Requirement: Please report how many lines in the records below contain the word "dropdown", giving only that number.

_ _ _ _ _ _ _

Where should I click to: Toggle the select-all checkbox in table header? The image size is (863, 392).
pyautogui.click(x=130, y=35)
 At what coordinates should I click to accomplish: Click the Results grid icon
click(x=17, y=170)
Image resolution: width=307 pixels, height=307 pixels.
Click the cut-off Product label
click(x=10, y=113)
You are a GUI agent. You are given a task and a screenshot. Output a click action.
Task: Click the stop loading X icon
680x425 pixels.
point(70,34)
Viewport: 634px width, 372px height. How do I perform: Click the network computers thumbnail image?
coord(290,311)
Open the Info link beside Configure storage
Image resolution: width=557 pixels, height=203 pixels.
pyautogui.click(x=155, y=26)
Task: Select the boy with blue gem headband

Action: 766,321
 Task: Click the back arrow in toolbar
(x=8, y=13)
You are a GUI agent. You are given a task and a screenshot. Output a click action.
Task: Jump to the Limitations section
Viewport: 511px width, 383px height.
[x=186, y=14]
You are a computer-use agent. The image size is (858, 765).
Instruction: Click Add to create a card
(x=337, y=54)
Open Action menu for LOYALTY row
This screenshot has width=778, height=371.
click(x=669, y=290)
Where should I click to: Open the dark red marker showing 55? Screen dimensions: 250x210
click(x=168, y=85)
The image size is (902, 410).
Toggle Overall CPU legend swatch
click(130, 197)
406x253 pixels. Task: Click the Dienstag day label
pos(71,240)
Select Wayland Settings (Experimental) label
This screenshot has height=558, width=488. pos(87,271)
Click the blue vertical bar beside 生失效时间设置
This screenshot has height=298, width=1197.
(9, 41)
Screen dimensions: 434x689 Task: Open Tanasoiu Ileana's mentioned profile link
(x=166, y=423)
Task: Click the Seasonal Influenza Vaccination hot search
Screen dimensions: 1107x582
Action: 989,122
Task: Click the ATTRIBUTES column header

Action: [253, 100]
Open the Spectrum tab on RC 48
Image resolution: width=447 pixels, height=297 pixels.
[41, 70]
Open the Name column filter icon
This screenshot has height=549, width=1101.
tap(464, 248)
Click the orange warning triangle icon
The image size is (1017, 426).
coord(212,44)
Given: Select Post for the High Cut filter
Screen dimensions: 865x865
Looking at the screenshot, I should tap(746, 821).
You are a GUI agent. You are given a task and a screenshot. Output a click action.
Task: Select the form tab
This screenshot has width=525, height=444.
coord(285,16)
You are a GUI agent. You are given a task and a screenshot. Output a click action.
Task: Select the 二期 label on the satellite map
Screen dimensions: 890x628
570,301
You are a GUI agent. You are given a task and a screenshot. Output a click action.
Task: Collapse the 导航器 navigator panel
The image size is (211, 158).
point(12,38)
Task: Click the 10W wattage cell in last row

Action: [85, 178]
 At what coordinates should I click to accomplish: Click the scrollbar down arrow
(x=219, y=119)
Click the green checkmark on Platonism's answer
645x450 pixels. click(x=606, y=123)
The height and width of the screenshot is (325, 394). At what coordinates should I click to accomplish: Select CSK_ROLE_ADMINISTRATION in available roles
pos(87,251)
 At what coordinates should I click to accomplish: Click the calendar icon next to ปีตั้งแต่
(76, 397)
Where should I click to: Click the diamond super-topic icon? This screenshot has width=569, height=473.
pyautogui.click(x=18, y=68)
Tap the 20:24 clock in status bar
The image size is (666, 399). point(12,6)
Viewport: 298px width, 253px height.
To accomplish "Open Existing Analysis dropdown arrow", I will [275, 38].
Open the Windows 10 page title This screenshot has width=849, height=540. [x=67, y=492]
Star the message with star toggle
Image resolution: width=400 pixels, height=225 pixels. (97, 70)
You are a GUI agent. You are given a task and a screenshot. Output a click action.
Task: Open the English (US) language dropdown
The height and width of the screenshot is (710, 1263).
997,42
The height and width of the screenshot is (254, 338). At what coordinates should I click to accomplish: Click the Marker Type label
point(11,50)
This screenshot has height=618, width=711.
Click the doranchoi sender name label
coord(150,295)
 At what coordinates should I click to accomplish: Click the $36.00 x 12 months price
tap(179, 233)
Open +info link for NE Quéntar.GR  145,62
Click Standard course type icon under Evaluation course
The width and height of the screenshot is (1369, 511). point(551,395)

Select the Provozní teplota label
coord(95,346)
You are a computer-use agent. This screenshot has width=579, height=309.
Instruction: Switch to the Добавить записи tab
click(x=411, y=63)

_ _ _ _ _ _ _

Response: 2